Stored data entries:
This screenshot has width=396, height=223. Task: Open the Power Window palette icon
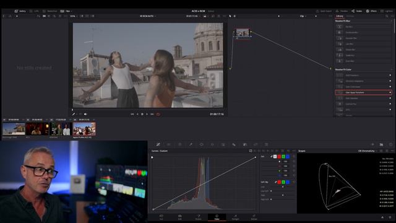pos(202,144)
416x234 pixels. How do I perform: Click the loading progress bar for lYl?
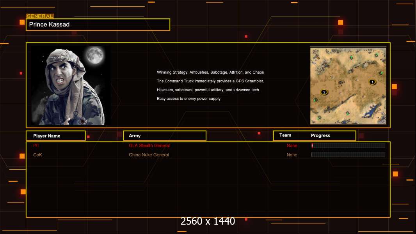pos(348,145)
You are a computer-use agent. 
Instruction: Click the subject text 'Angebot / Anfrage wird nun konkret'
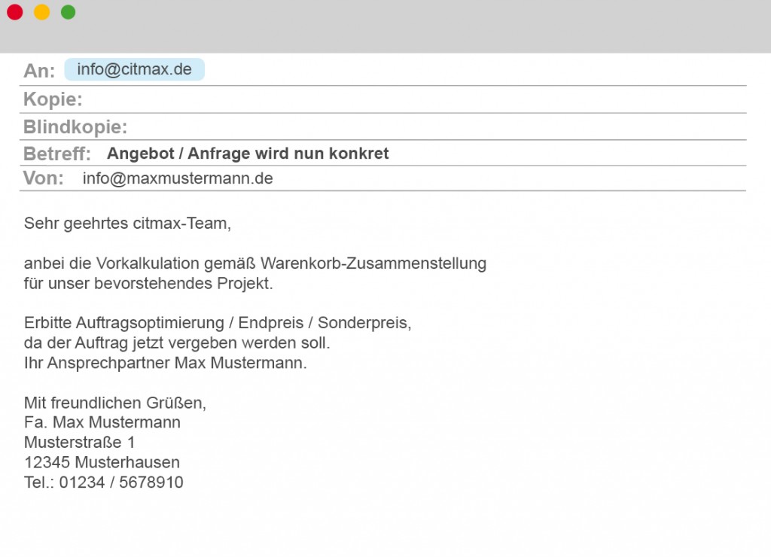pos(248,154)
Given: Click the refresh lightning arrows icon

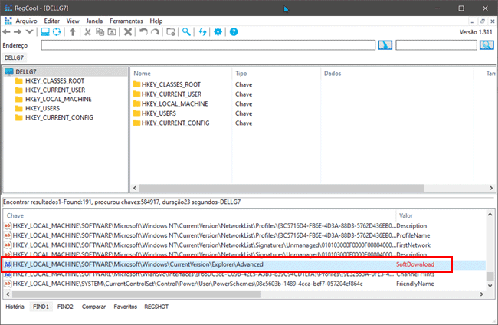Looking at the screenshot, I should click(x=202, y=32).
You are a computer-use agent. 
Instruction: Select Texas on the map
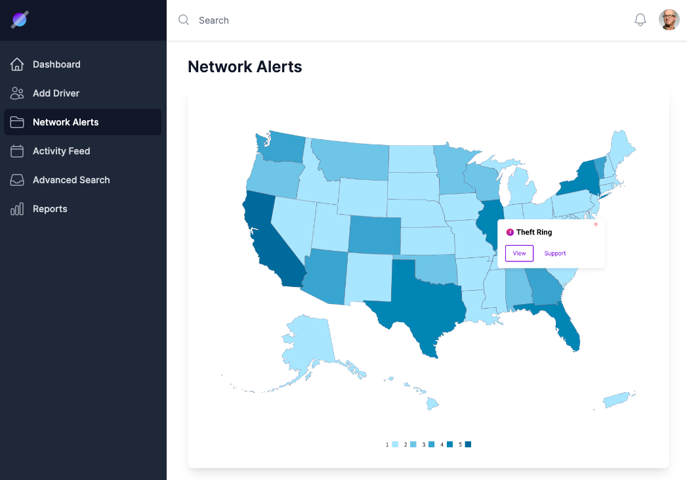(x=420, y=302)
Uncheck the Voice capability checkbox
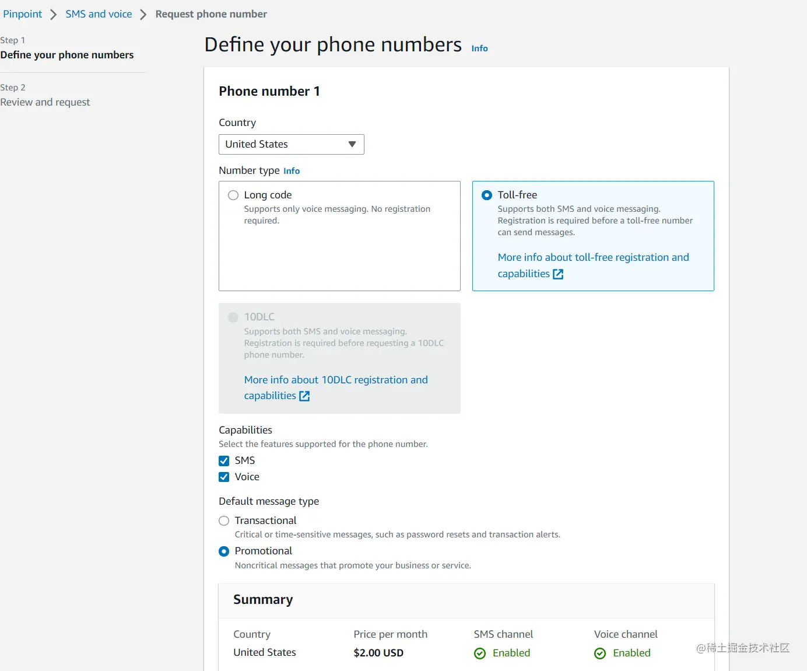Viewport: 807px width, 671px height. click(223, 477)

Work required => Leave every picture out and output the records exactly.

Written reply =>
This screenshot has width=396, height=223. Task: Open the Power Window palette icon
pos(202,144)
416x234 pixels. How do I perform: Click the loading progress bar for lYl?
pos(348,145)
You are a computer-use agent. 
Instruction: Click the subject text 'Angebot / Anfrage wird nun konkret'
pos(248,154)
Given: Click the refresh lightning arrows icon

Looking at the screenshot, I should click(x=202, y=32).
You are a computer-use agent. 
Instruction: Select Texas on the map
(x=420, y=302)
Uncheck the Voice capability checkbox
Viewport: 807px width, 671px height. click(223, 477)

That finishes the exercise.